Sleeping
Tips
Sleeping is an important part of training.
During sleep your body rebuilds. Without enough sleep you will
not be growing as much as you would with enough sleep.
It is a must to keep on a schedule
regarding sleep. Your body has a special "clock" that
tells it when it needs to go to sleep and when it is time to wake
up. Internally this means, when we should release the chemicals
for sleep (melatonin), and when to release the chemicals to wake
your body up (the chemical which tells your body to stop
releasing melatonin). This is the reason why sometimes you feel
horribly tired during the morning (you have melatonin active in
you at the time).
Here are some tips to help you get a good
night's rest:
- If you can't fall asleep within 20
minutes, get up and do something boring until you feel
sleepy. Or sit quietly in the dark. Don't expose yourself
to bright light while you are up - The bright light gives
cues to your brain that it is not time to go to bed.
- Don't take naps. Not taking naps will
make sure that when you go to bed, you will be tired and
fall asleep quicker. If for some odd reason you just have
to take a nap during the day, make sure it is only for an
hour, and not past 3 pm.
- Get up and go to bed the same time
every day. Even on weekends!

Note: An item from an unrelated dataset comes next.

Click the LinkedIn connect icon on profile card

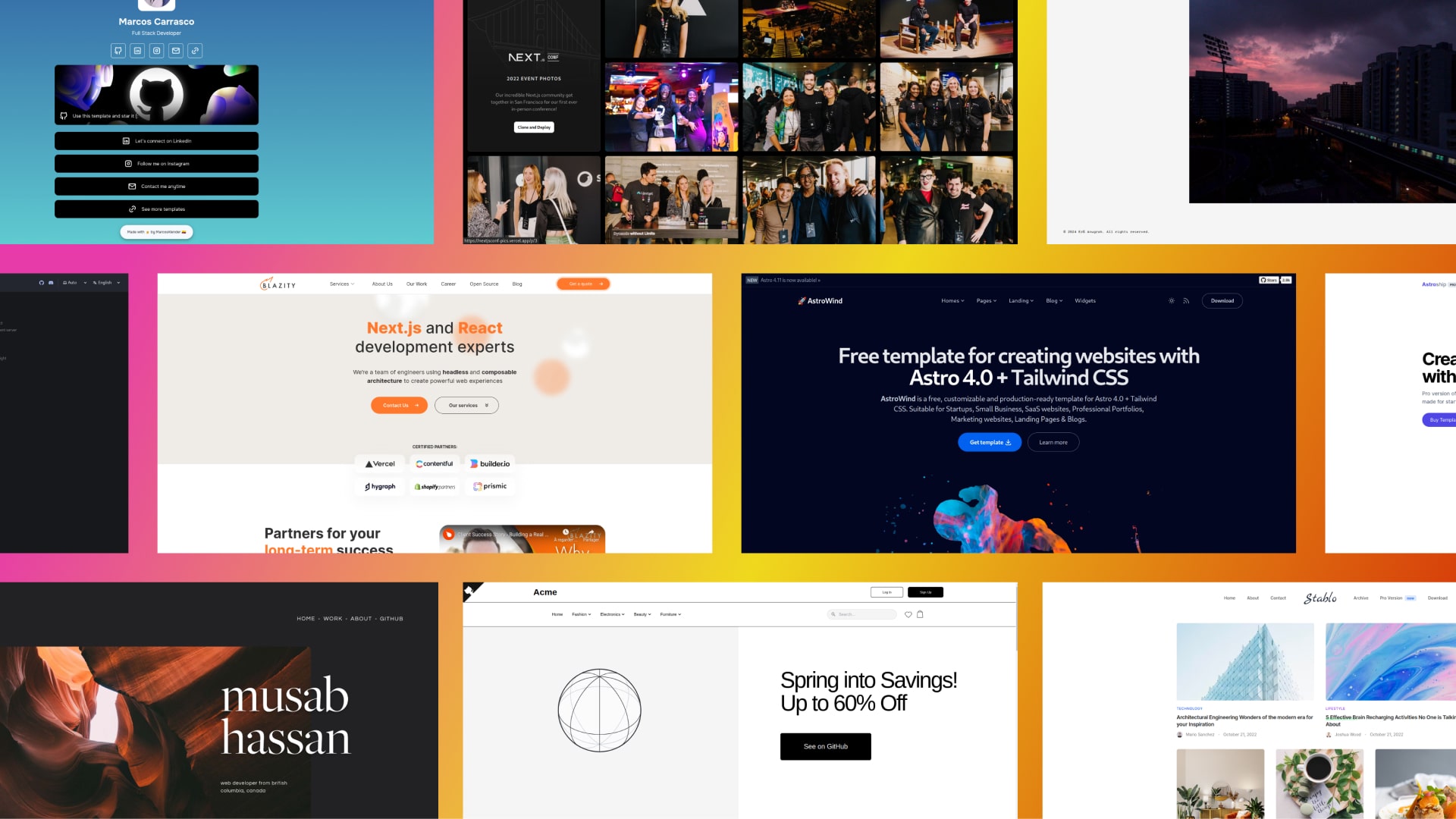pyautogui.click(x=137, y=50)
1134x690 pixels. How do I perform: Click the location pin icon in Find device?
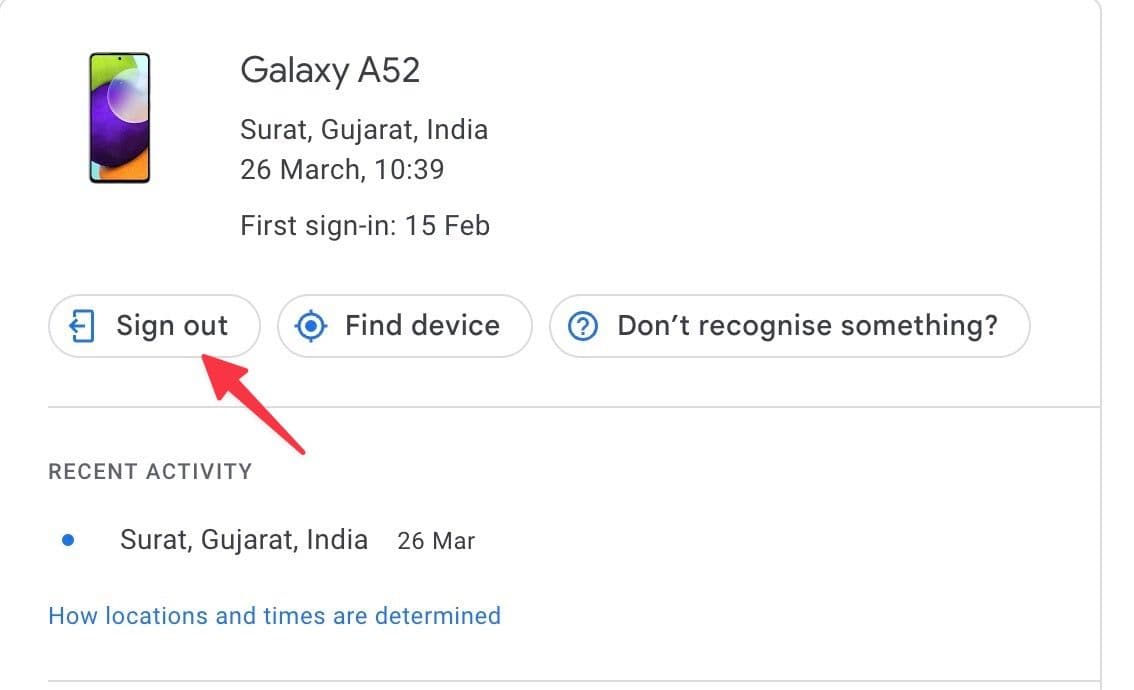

When your sleep cycle has a
regular rhythm, you will feel better. This is the most
important of all things you should know about sleeping.

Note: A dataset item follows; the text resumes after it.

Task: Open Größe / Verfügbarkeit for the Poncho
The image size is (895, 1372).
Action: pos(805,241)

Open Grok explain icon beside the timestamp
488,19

- Refrain from exercise at least 4 hours
before bedtime. Regular exercise is recommended to help
you sleep well, but the timing of the workout is
important. Exercising in the morning or early afternoon
will not interfere with sleep.
- Develop sleep rituals. It is important
to give your body cues that it is time to slow down and
sleep. Listen to relaxing music, read something soothing
for 15 minutes, have a cup of caffeine free tea, do
relaxation exercises etc.
- Only use your bed for sleeping. Try to
resist using your bed to do other things like paper work,
reading, sitting, and so on. So when you go to bed your
body knows it is time to sleep.
- Stay away from caffeine, nicotine and
alcohol at least 4-6 hours before bed. Caffeine and
nicotine are stimulants that interfere with your ability
to fall asleep. Coffee, tea, cola, cocoa, chocolate and
cigarettes contain caffeine. Alcohol may seem to help you
sleep in the beginning as it slows brain activity, but
you will end up having fragmented sleep. You should not
be smoking or drinking anyway, it's bad for your body.
- Have a light snack before bed. If your
stomach is too empty, that can interfere with sleep.

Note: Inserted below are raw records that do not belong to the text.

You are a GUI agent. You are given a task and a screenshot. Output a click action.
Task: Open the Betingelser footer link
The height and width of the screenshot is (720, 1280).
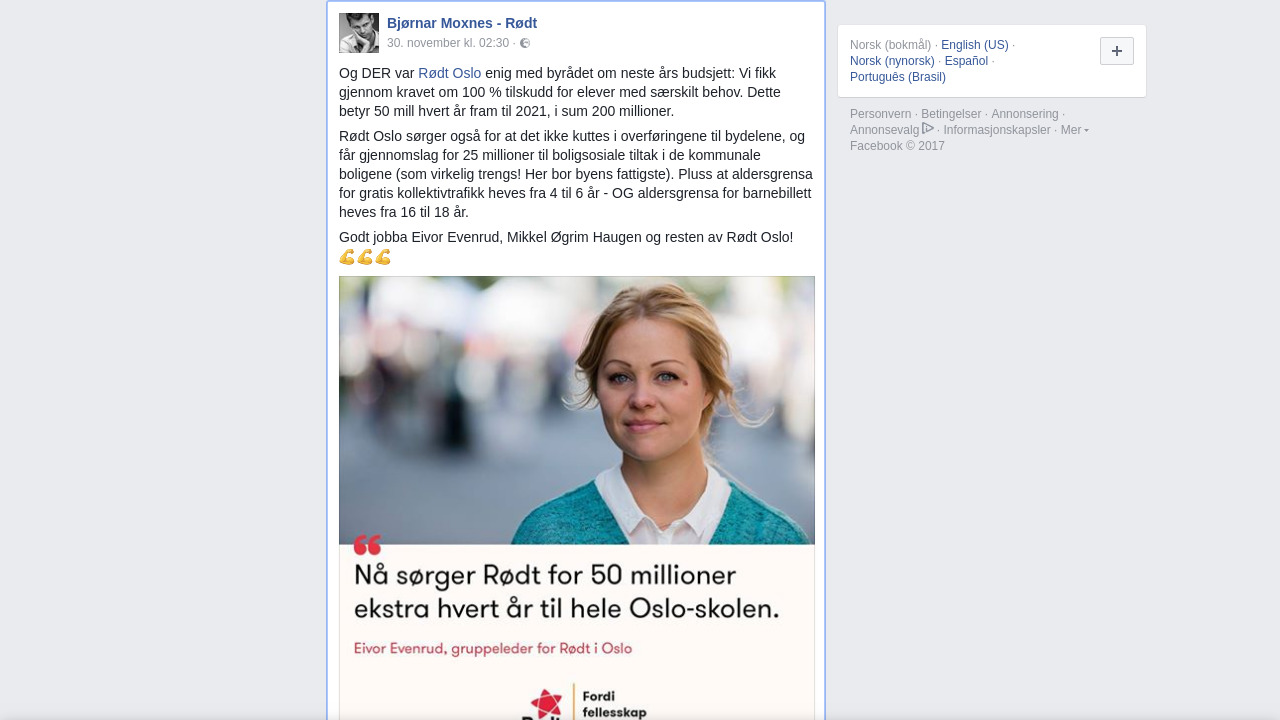pos(951,114)
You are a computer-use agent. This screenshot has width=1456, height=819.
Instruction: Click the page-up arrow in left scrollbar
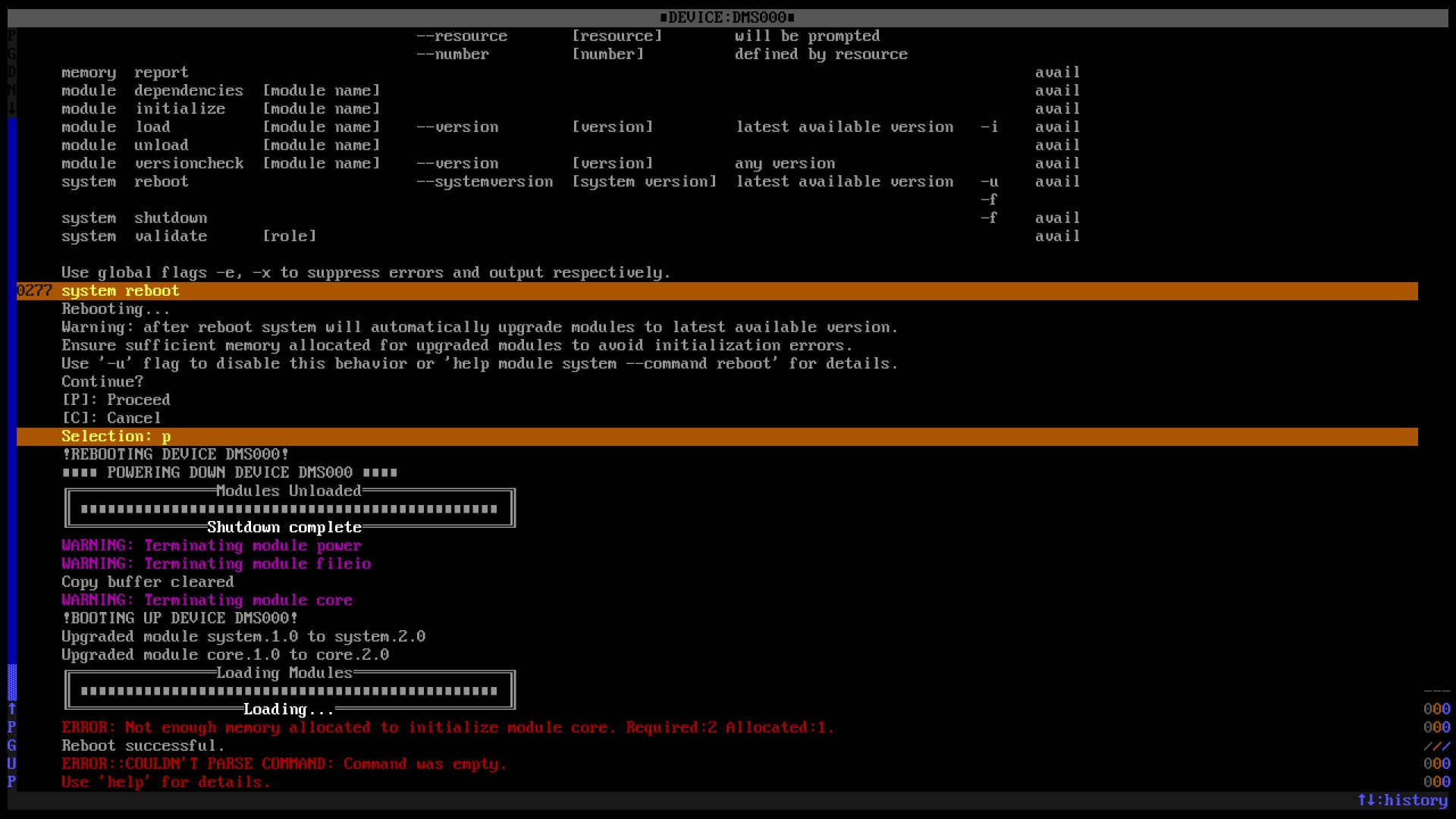(12, 709)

However, if you eat a heavy meal before bedtime, that can
interfere as well. Dairy products and turkey contain
tryptophan, which acts as a natural sleep inducer.
Tryptophan is probably why a warm glass of milk is
sometimes recommended.
- Take a long hot bath. A hot bath will
raise your body temperature, but it is the drop in body
temperature that may leave you feeling sleepy.
- Make sure your bed and bedroom are
quiet and comfortable. A hot room can be uncomfortable. A
cooler room along with enough blankets to stay warm is
recommended. If light in the early morning bothers you,
get a blackout shade or wear a slumber mask. If noise
bothers you, wear earplugs, or close the door.
- Too much sleep is a bad thing. Try to
set your maximum time of sleep at around 10 hours.
- Too little sleep is a bad thing too.
Try to set your minimum time of sleep at around 7 hours.